• _WHAT YOU SHOULD DO_
Starting at the line below holding "Task: Click the Help & Support icon" and stopping at the line holding "Select the Current", print every line exactly, both ends included, and leave the rest out.

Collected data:
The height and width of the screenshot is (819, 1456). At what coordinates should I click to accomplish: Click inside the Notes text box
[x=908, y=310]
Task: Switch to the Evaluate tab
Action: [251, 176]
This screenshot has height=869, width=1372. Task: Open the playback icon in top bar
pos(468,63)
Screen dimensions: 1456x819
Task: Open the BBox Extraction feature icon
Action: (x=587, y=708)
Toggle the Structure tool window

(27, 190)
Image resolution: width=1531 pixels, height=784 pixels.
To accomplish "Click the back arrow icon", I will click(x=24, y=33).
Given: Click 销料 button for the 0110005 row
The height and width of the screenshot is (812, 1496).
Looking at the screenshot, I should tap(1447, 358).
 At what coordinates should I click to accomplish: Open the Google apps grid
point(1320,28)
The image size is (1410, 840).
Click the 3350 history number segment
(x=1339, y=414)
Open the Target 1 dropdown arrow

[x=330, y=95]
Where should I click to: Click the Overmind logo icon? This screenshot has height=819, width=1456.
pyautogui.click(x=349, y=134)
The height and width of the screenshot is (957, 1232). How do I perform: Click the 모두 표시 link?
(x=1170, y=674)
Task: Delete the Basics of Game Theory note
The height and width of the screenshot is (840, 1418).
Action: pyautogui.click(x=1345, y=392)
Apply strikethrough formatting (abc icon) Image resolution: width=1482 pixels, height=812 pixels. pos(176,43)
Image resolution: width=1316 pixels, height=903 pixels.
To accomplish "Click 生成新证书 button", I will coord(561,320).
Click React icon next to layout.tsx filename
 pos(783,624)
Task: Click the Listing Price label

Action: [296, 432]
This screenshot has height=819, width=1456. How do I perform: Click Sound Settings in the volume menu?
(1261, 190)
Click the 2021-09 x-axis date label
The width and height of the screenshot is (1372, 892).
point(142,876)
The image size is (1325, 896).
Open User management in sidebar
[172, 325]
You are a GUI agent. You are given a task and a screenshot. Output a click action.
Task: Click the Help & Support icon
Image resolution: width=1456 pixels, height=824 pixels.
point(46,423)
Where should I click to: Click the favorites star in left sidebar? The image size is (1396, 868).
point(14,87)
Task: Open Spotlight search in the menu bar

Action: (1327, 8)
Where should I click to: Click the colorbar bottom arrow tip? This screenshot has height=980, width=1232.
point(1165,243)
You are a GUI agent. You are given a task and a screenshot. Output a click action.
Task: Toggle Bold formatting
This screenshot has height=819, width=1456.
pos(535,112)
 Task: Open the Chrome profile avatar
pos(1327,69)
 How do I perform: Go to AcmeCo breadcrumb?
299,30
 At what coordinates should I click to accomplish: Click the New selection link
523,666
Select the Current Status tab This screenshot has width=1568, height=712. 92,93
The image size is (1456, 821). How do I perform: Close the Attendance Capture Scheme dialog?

• _WORKED SOLUTION_
Task: Click the Help & Support icon
Image resolution: width=1456 pixels, height=824 pixels.
point(46,423)
Where should I click to: Click the favorites star in left sidebar? The image size is (1396, 868).
point(14,87)
Task: Open Spotlight search in the menu bar

Action: (1327, 8)
Where should I click to: Click the colorbar bottom arrow tip? This screenshot has height=980, width=1232.
point(1165,243)
You are a GUI agent. You are given a task and a screenshot. Output a click action.
Task: Toggle Bold formatting
This screenshot has height=819, width=1456.
pos(535,112)
 Task: Open the Chrome profile avatar
pos(1327,69)
 How do I perform: Go to AcmeCo breadcrumb?
299,30
 At what coordinates should I click to accomplish: Click the New selection link
523,666
Select the Current Status tab This screenshot has width=1568, height=712. 92,93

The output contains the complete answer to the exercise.